**Collected data:**
--- START ---

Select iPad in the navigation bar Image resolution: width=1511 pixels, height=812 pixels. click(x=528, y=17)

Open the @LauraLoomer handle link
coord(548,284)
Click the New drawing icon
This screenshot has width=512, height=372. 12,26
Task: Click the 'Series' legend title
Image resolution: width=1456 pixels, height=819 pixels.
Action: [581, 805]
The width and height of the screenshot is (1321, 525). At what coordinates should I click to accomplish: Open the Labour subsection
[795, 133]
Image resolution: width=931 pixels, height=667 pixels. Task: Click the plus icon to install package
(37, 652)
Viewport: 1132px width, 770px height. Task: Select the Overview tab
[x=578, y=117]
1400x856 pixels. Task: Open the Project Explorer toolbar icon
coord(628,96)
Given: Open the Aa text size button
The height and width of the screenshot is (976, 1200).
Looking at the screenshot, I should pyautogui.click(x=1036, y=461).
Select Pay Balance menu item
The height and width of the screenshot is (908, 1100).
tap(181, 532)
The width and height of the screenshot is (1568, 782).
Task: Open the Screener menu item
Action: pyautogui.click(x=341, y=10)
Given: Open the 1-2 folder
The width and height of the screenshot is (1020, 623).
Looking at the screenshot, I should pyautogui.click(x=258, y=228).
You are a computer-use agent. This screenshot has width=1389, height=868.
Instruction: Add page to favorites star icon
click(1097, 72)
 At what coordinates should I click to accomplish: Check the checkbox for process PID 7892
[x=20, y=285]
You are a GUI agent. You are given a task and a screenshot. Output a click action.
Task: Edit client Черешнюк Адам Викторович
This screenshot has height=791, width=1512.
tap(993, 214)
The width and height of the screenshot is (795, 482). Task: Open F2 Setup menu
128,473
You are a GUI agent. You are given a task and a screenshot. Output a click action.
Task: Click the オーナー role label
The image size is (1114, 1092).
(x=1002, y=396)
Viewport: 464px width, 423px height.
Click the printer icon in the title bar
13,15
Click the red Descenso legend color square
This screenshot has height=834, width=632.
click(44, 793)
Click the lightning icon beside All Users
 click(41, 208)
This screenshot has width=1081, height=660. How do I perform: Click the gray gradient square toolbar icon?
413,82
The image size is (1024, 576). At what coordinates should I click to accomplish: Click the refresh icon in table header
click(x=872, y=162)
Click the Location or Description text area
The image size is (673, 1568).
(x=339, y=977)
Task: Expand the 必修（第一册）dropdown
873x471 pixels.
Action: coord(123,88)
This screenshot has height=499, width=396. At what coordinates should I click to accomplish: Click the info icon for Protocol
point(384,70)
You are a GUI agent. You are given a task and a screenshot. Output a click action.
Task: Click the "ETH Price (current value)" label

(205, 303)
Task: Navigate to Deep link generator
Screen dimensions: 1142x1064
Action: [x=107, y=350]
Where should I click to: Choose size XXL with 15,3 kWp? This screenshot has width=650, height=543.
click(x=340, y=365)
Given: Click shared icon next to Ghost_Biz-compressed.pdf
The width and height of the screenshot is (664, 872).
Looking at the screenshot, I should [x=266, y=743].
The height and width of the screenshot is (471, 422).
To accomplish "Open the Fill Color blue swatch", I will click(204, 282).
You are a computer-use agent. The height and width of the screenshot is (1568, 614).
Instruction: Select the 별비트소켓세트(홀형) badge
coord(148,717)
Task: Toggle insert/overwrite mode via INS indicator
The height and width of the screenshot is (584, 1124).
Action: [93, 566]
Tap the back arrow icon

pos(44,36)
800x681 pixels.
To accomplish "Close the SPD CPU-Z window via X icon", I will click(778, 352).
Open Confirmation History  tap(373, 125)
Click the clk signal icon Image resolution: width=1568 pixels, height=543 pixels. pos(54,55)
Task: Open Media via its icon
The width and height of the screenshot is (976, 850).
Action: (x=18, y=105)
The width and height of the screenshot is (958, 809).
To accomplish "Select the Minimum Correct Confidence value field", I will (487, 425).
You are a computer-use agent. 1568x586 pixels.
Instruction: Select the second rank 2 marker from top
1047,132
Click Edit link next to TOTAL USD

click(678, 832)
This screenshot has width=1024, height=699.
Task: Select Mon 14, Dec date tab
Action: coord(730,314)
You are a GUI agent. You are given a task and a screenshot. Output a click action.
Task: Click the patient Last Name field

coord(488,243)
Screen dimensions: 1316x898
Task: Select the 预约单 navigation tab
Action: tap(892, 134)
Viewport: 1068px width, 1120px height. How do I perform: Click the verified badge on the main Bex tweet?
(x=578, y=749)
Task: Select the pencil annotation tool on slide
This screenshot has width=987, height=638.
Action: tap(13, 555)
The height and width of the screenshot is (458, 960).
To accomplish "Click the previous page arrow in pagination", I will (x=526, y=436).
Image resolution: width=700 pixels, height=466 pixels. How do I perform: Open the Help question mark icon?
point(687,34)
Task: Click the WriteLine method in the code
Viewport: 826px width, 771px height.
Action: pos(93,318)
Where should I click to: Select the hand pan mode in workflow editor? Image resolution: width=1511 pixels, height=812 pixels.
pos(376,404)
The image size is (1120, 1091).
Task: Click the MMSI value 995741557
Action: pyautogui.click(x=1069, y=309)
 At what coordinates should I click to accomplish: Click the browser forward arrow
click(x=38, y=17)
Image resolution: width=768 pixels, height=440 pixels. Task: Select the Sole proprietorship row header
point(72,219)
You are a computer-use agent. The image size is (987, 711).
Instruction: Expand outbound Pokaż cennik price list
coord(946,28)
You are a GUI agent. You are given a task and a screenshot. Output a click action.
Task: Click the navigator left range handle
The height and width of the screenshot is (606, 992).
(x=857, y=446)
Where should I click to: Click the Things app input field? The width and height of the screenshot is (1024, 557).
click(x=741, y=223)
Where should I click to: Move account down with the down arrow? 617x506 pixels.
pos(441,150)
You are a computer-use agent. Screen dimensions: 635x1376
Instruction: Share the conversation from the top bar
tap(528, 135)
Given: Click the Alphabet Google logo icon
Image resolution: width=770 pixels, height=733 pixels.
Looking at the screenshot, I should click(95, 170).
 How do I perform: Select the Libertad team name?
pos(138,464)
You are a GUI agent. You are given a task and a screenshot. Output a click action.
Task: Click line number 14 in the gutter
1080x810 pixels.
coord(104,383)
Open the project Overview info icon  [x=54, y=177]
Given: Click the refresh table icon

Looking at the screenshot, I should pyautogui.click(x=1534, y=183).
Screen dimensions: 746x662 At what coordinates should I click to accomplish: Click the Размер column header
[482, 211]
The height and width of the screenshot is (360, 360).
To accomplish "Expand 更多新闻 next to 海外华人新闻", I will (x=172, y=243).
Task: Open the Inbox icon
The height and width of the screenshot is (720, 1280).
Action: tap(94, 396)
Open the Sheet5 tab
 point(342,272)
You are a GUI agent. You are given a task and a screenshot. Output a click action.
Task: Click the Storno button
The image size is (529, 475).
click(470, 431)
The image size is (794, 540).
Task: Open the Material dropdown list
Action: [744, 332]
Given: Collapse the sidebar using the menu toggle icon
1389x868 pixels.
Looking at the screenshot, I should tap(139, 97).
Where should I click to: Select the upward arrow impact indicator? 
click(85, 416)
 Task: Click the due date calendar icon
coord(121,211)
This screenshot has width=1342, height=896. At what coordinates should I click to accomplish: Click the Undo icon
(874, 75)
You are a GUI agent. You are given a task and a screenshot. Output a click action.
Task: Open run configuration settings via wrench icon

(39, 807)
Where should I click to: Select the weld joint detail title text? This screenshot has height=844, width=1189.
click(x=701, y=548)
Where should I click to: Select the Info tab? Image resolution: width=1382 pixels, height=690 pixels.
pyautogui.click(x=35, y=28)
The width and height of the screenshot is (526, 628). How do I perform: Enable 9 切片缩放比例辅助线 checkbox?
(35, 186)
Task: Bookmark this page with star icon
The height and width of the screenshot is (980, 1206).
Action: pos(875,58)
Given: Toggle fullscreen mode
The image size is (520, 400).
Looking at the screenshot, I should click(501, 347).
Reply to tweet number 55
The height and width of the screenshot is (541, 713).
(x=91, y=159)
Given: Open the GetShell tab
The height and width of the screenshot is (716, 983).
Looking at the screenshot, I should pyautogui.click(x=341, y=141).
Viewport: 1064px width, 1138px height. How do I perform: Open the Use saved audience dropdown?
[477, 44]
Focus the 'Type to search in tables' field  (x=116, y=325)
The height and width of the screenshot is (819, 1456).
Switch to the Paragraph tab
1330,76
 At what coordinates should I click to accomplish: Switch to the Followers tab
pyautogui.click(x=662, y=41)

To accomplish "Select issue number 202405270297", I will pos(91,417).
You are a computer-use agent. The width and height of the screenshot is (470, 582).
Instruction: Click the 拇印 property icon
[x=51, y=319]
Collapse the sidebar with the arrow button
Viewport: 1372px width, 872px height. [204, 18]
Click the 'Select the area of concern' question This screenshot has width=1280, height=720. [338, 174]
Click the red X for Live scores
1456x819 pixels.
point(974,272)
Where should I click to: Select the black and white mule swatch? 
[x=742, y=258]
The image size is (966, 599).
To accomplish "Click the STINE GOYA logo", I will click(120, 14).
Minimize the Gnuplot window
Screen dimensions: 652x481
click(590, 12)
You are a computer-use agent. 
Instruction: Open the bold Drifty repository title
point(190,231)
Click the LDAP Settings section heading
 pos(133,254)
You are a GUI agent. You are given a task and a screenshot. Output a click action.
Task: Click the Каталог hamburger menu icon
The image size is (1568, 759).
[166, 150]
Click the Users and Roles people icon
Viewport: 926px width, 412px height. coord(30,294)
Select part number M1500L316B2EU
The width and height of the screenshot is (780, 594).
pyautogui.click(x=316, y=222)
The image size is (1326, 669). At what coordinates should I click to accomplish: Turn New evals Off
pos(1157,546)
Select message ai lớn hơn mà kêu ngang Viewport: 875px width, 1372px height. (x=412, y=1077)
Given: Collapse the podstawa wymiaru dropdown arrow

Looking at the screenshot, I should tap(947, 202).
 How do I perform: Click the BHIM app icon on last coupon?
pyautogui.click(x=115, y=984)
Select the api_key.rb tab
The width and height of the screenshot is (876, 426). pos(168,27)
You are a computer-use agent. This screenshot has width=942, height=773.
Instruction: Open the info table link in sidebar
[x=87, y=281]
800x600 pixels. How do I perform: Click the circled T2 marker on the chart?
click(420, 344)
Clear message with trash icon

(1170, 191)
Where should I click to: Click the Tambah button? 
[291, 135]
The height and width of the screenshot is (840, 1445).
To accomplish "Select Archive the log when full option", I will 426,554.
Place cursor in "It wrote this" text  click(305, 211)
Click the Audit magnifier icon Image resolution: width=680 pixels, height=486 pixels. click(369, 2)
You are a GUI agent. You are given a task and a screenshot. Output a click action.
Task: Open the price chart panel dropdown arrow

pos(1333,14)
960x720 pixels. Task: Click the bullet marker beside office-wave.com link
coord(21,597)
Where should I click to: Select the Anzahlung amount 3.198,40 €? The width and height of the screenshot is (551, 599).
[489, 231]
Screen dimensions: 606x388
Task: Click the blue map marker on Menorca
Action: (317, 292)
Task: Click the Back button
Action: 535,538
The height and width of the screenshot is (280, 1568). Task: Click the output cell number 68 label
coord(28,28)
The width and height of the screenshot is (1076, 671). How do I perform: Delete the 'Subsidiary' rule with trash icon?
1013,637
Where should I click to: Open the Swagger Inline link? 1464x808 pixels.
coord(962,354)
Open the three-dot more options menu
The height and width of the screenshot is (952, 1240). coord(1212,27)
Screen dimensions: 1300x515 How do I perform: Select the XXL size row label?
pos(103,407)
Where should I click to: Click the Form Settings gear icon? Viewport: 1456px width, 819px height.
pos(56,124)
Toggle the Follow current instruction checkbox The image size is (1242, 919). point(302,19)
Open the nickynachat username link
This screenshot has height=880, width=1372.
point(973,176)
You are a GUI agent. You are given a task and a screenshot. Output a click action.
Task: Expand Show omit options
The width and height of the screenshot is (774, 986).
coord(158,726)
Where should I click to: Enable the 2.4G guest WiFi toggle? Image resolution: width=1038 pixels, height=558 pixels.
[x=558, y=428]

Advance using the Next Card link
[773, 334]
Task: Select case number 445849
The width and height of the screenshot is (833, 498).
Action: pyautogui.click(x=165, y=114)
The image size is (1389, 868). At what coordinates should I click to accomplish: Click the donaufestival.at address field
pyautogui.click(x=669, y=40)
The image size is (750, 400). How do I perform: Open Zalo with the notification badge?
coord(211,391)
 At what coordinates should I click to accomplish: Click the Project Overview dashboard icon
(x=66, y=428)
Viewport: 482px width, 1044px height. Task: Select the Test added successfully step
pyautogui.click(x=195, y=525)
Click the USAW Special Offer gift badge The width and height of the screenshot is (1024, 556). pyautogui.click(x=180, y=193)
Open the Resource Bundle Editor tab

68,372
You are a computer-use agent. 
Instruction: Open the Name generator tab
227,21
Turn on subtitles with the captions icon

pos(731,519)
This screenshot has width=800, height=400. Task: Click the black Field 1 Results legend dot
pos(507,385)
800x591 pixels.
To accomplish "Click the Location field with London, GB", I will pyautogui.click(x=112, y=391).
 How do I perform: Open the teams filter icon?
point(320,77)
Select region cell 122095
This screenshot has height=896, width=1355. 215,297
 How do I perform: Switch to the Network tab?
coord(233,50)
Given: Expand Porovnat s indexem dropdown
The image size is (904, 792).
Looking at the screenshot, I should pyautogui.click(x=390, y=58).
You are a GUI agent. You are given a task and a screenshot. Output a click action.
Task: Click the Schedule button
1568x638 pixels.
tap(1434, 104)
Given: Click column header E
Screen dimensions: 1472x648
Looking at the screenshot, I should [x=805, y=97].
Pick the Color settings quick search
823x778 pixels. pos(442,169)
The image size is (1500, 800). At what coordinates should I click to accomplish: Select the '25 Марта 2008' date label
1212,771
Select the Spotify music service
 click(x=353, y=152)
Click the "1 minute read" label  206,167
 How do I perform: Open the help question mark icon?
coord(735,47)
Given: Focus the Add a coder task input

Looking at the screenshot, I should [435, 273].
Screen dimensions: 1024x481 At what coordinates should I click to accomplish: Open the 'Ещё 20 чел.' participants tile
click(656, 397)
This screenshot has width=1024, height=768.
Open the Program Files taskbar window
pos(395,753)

--- END ---

**TO DO:**
Across the entries above, find each line with the word "computer" and please copy it out.

**RESULT OF THE EXERCISE:**
You are a computer-use agent. This screenshot has width=1389, height=868.
You are a computer-use agent. The height and width of the screenshot is (1568, 614).
You are a computer-use agent. 1568x586 pixels.
You are a computer-use agent. The image size is (987, 711).
You are a computer-use agent. Screen dimensions: 635x1376
You are a computer-use agent. The width and height of the screenshot is (470, 582).
You are a computer-use agent. 
You are a computer-use agent. This screenshot has width=942, height=773.
You are a computer-use agent. 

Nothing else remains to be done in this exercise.